- STUDY TEXT

----------------------------------------

Keep your DDT out of my house!

by Earth Feed on June 17, 2009

Since the publication of Rachel Carson’s Silent Spring in 1962, use of DDT in the western world has been all but outlawed.  Not so for our southern counterparts.  DDT continues to be used to combat malaria in much of the developing world.  Indoor Residual Spraying – the practice of praying DDT inside people’s homes – is still endorsed by the WHO and USAID, and classified as only “moderately hazardous.”

A recent report in Environmental Health Perspectives suggests that DDT use to ward of misquotes may be, well, misguided. Apparently indoor spraying leads to far higher levels of DDT in the blood, which in turn leads to diabetes, cancer, infertility and impaired brain development.  Seems obvious, but when weighed against the impact of malaria, the number one killer in much of the world, the issue becomes more complex.   SEED magazine has an interesting interview with the authors of the report which tries to explain why the WHO endorsed  the practice of spraying DDT to begin with.

Several UN agencies, including the WHO, have set a deadline of 2020 to stop use of the pesticide and replace the practice with more suitible malaria-fighting solutions.  Here are some of the proposed solutions. I am particularly fond of #2: Engineer a Vaccine.  Which is good news, because phase three trials of RTS,S commenced in Tanzania in May.  This is the largest clinical trial of its kind in history, with initial results indicating the drug reduces the risk of malaria by 53 percent.  Good news, and about time.

----------------------------------------

- RECORDS PROVIDED
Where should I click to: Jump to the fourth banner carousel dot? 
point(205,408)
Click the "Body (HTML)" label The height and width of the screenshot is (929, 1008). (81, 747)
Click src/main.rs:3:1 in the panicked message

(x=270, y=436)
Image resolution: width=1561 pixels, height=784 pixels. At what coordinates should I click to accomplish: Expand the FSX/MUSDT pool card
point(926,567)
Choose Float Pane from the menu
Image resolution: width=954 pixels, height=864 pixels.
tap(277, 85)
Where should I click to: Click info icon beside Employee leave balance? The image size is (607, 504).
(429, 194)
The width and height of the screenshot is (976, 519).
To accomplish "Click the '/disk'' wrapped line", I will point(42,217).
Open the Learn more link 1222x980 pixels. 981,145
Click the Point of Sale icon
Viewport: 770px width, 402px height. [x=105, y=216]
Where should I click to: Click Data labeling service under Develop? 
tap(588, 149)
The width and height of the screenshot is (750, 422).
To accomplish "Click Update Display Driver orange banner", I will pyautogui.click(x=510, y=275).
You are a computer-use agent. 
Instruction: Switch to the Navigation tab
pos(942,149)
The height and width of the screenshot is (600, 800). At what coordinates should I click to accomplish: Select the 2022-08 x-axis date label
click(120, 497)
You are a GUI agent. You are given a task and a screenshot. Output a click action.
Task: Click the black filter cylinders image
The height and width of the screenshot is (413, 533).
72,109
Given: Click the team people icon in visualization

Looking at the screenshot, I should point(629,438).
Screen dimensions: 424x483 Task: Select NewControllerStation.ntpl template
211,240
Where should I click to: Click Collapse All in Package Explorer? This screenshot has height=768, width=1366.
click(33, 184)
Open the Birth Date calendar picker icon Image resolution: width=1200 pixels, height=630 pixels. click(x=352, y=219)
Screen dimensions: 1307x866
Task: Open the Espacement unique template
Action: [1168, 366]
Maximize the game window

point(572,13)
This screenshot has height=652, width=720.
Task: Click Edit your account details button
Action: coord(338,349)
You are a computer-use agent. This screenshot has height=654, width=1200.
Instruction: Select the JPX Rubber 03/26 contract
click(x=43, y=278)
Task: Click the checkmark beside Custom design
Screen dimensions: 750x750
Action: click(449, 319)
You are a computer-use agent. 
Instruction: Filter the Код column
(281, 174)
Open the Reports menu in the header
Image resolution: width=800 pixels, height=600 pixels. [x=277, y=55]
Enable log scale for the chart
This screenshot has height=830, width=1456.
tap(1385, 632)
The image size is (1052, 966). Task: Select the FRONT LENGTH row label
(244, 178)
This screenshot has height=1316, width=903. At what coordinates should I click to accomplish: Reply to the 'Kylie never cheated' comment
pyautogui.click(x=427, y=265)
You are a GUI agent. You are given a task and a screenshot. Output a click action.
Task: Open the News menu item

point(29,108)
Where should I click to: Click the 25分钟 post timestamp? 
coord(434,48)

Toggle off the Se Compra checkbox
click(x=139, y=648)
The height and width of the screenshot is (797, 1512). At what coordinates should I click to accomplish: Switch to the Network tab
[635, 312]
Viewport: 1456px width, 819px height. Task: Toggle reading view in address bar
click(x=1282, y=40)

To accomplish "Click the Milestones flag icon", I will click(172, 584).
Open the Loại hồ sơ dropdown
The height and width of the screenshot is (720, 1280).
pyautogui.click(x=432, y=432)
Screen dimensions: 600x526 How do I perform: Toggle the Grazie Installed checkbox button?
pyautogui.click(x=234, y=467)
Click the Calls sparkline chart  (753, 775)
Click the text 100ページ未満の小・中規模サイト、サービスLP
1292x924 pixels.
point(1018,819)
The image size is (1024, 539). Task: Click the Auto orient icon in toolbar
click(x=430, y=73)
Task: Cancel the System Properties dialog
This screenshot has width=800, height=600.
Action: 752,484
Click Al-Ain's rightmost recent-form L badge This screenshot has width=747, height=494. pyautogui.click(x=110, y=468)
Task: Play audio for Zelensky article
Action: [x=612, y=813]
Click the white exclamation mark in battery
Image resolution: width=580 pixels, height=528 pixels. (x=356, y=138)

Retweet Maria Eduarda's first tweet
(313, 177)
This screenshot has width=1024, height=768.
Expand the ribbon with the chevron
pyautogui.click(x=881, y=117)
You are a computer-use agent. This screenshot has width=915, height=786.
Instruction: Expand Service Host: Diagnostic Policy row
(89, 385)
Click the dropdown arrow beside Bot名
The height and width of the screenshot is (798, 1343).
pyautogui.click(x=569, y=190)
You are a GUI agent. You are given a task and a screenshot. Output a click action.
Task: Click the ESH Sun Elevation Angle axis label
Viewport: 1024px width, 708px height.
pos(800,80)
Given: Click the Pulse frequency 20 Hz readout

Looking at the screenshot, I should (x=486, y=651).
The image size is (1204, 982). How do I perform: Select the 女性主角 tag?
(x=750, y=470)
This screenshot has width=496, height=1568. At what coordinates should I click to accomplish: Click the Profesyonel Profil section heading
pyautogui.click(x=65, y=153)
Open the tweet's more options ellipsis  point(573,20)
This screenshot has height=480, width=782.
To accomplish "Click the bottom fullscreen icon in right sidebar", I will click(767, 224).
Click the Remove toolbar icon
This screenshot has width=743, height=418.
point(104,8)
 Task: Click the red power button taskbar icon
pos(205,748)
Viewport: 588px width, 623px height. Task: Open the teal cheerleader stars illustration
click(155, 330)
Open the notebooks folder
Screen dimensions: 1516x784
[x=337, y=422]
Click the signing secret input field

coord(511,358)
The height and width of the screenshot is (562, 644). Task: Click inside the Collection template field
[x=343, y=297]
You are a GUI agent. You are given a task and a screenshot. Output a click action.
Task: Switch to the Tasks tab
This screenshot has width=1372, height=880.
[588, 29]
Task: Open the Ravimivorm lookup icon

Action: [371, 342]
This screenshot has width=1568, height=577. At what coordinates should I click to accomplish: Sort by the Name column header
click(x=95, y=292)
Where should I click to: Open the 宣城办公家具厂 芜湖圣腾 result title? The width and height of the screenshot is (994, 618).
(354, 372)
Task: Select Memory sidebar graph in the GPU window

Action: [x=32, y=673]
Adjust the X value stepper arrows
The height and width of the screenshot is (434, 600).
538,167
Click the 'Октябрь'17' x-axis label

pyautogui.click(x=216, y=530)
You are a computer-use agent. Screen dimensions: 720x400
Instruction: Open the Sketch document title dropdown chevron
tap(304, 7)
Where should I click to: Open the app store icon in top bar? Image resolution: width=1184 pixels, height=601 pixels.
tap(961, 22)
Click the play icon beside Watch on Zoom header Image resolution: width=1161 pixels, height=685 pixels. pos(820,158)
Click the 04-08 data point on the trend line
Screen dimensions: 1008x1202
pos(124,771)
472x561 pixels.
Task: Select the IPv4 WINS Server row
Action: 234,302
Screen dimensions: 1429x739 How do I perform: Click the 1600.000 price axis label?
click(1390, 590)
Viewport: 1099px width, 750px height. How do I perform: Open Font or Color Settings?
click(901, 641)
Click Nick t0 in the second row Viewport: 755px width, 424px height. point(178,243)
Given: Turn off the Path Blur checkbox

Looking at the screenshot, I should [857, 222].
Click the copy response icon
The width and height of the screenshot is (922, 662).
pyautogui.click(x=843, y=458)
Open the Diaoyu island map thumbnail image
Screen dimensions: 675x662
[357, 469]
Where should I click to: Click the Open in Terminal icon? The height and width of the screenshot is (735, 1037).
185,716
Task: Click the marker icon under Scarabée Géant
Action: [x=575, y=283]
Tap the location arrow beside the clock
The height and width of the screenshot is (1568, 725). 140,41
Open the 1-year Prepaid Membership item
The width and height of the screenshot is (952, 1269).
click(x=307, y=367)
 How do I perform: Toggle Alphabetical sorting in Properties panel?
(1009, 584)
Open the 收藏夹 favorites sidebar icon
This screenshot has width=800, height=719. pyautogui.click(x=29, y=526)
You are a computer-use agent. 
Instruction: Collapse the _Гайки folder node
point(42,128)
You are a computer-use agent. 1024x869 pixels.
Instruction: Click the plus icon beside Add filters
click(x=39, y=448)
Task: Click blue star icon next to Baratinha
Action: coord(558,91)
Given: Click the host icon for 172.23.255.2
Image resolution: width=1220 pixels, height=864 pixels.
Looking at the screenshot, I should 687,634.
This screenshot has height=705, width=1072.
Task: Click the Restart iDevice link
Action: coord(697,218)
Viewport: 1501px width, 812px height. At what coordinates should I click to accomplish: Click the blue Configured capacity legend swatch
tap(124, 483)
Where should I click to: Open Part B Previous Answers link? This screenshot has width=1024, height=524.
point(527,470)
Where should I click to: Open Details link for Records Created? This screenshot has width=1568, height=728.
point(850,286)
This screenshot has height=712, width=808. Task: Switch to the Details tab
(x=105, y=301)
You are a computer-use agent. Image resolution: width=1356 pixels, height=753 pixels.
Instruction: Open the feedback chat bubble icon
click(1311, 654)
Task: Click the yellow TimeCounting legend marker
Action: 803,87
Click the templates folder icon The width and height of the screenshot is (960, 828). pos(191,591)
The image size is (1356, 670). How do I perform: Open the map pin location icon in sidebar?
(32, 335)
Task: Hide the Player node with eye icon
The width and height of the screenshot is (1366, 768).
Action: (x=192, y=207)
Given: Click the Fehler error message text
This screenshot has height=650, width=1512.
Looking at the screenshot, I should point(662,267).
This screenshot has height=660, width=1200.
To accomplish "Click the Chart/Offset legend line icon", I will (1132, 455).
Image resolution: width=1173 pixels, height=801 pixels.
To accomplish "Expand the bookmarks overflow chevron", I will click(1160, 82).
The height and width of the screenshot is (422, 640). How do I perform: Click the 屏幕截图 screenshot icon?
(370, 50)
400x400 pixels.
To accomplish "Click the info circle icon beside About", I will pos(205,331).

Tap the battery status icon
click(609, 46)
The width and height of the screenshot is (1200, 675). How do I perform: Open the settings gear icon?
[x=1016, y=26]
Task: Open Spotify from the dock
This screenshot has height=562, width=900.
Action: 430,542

----------------------------------------

- WORK INSTRUCTIONS
Answer these from the DDT article above:
(a) In what year was Silent Spring published?
(b) What deadline have several UN agencies set to stop use of the pesticide?
(c) By what percentage do initial results indicate the drug reduces the risk of malaria?

- WORKED SOLUTION
(a) 1962
(b) 2020
(c) 53 percent